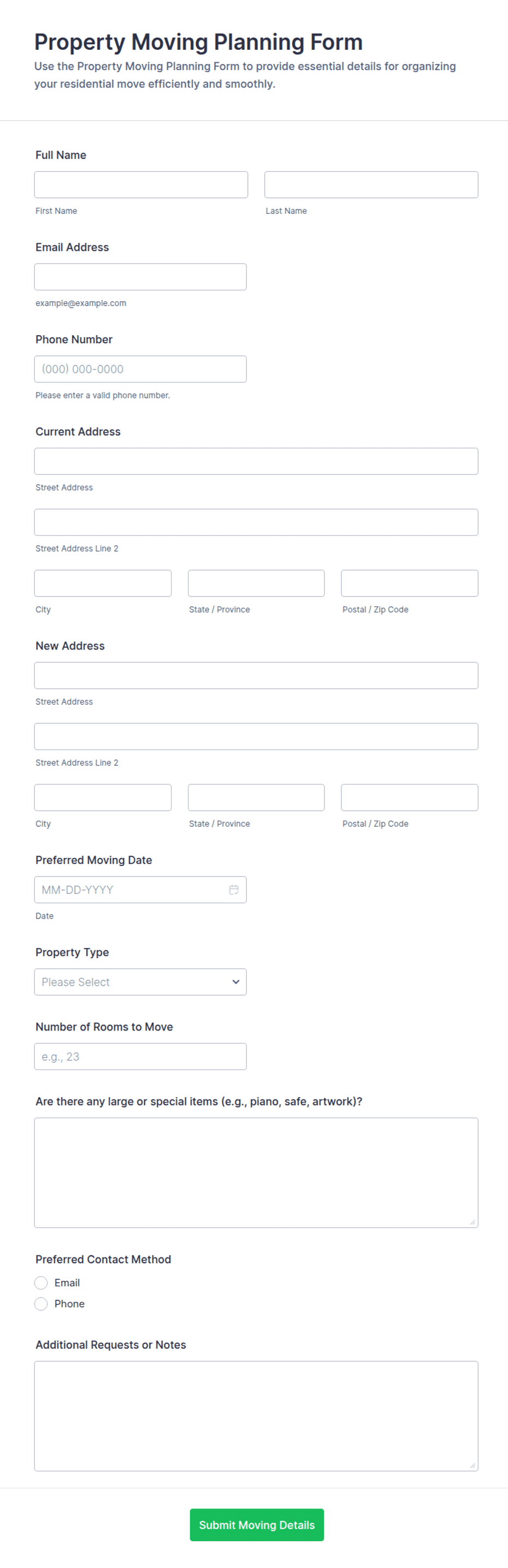The width and height of the screenshot is (508, 1568).
Task: Click the Submit Moving Details button
Action: 257,1525
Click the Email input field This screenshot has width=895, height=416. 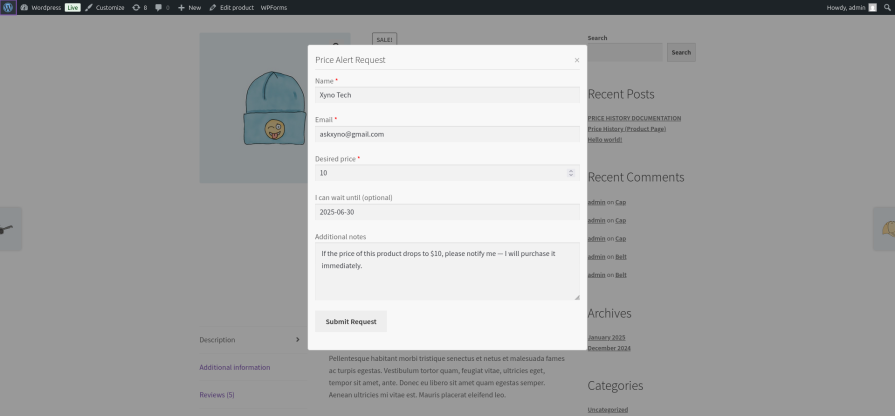446,134
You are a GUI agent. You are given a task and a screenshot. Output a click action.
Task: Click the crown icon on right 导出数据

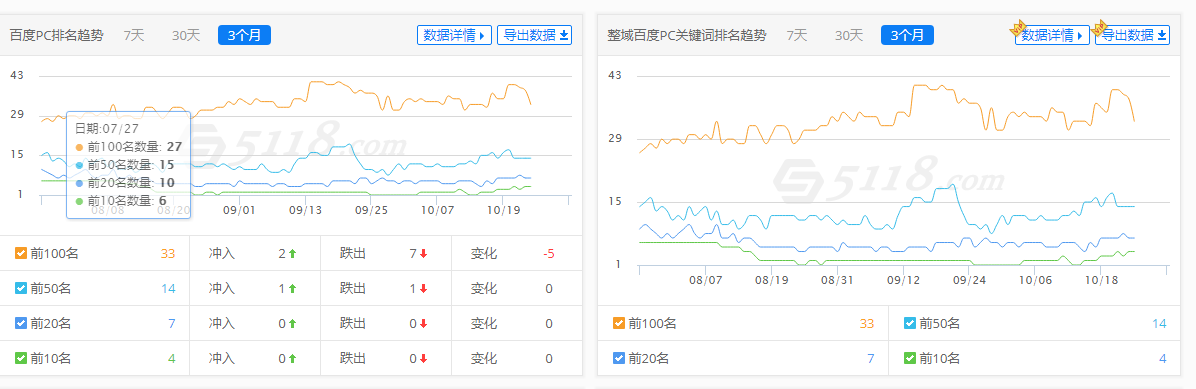point(1099,28)
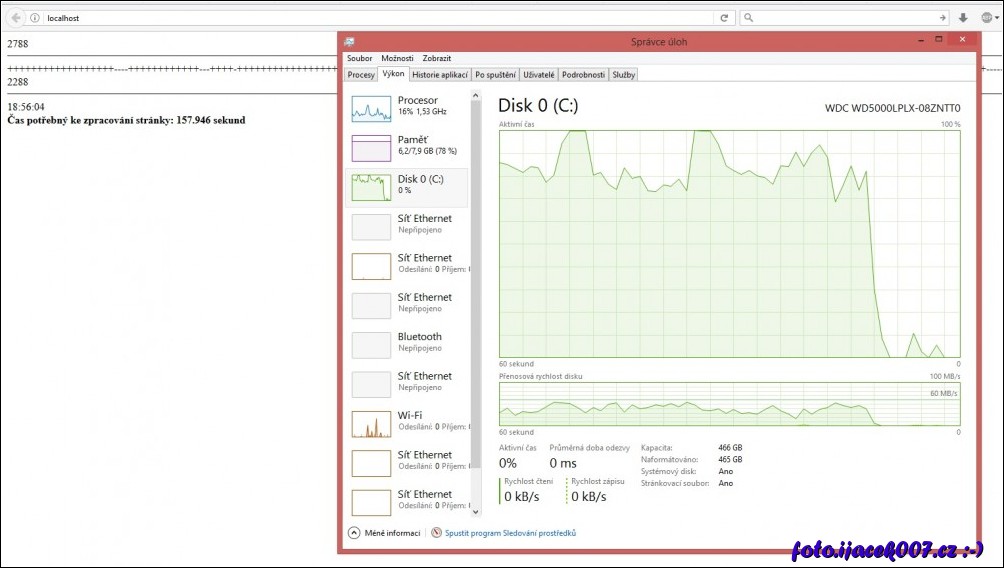The image size is (1004, 568).
Task: Switch to the Procesy tab
Action: click(361, 75)
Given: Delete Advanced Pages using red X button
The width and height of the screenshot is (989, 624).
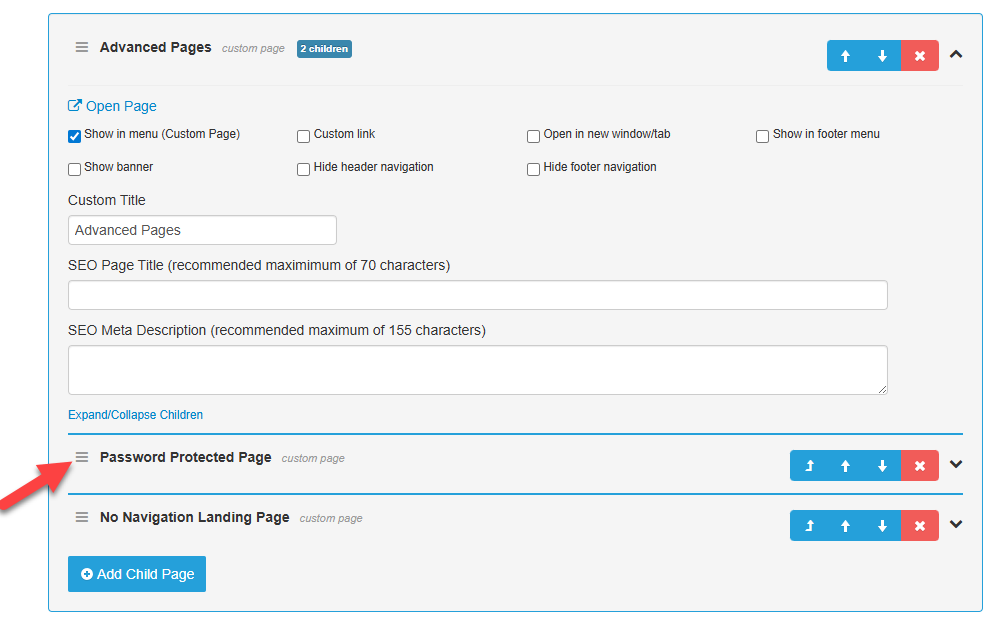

Problem to solve
Print, exactly and without pictures, the lines from the one holding "Task: Click the crown icon on right 导出数据" through the last line of the entries above, both included.

Exercise response
Task: Click the crown icon on right 导出数据

point(1099,28)
The image size is (1004, 568).
Task: Switch to the Procesy tab
Action: click(361, 75)
Given: Delete Advanced Pages using red X button
The width and height of the screenshot is (989, 624).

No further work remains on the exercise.